Ultimately, it’s safer to stay in a vacation rental, but that doesn’t mean there’s no danger. To lower the risks of contracting the virus, Russo suggests guests "run utensils and dishware through the dishwasher when you get there." Wiping down phones, TV remotes, door handles and other commonly touched surfaces with disinfectants can further reduce risks. It’s also a good idea to wash towels and bedsheets so you have better oversight on everything you want to clean.
John Marroni, owner of the disaster recovery company National Restoration, advised checking for dust. If there’s dust, then the property’s cleaning practices are questionable.
Vacation Rentals and Major Hotel Chains Are Experiencing Hardships During the Pandemic
Despite enhancing cleaning measures, vacation rentals and hotels have had a difficult time getting business during the pandemic. For instance, Marriott estimated that its revenue plummeted 90% year-over-year in April. In July, the hotel's global occupancy only reached 31%. Meanwhile, Airbnb lost $1.5 billion in revenue in mid-March and laid off almost 25% of its employees in May. In addition, VRBO saw bookings decline by 85% in March and April. TurnKey also experienced a drop in bookings and faced a lawsuit for refusing to refund customers.

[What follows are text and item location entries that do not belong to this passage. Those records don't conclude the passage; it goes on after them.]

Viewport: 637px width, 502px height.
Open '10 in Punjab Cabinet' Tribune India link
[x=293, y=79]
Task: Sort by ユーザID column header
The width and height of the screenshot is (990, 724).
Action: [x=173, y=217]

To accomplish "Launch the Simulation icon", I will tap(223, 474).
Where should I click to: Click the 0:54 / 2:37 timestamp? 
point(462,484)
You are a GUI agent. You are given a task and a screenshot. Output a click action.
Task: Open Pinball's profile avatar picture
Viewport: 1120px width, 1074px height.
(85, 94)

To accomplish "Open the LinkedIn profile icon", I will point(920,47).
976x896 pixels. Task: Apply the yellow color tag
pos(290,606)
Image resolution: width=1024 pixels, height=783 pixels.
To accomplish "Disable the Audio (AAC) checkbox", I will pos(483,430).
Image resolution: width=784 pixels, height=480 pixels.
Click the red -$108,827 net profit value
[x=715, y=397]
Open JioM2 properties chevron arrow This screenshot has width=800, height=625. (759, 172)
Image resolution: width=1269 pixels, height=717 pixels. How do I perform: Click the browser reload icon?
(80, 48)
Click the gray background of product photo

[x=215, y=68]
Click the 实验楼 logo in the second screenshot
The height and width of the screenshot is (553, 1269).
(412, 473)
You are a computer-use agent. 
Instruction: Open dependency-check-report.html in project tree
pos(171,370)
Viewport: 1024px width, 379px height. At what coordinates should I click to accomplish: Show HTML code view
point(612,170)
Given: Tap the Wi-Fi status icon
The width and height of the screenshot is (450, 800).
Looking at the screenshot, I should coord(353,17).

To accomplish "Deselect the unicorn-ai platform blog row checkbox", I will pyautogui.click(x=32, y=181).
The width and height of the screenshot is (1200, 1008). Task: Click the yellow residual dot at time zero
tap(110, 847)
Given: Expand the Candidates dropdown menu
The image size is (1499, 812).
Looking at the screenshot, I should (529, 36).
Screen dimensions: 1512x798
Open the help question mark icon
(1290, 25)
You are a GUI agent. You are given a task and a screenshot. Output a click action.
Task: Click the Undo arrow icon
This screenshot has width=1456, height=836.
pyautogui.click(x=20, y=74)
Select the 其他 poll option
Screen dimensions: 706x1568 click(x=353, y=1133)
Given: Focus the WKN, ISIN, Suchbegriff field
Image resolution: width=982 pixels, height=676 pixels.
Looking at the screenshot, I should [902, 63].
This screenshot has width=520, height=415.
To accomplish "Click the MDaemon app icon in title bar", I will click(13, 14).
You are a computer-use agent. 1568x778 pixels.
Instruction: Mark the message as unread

While many rental property hosts and major hotel chains are struggling, there are some positive signs for the vacation rental industry. Airbnb and VRBO hosts in remote areas have seen a rise in bookings. In fact, Airbnb reported that rural hosts in the U.S. earned more than $200 million in June 2020 — a 25% increase from June 2019. In addition, spending on the app "the week of August 17 was 75% higher" than during the same time in 2019. Meanwhile, VRBO only saw bookings drop by 45% in June 2020, which is an improvement from the decline in spring.
According to CNBC, Americans are flocking to rural vacation rentals to escape cabin fever and stress from COVID-19. Remote properties are not only filled on weekends but also on weekdays. Some hosts are booked through the end of the year.
Although hotels and vacation rentals have adopted many new policies to ensure healthy environments, guests must also do their part to keep everyone safe. Thankfully, there are simple steps visitors can take to minimize risks further.
If you’re planning to stay in a hotel or Airbnb, these recommendations can also help you stay safe:
- Wear a face covering in public spaces
- Request contactless check-in and check-out
- Check the property’s space for cleanliness when you arrive
- Bring your own wipes to clean the space
- If you’re experiencing any symptoms of illness, stay home
As a reminder, it’s important to prioritize your health and safety when you're traveling during the pandemic. The best way to keep everyone safe is to practice proper hygiene and minimize contact. If possible, search for properties with flexible cancellations, just in case you change your mind or start feeling sick.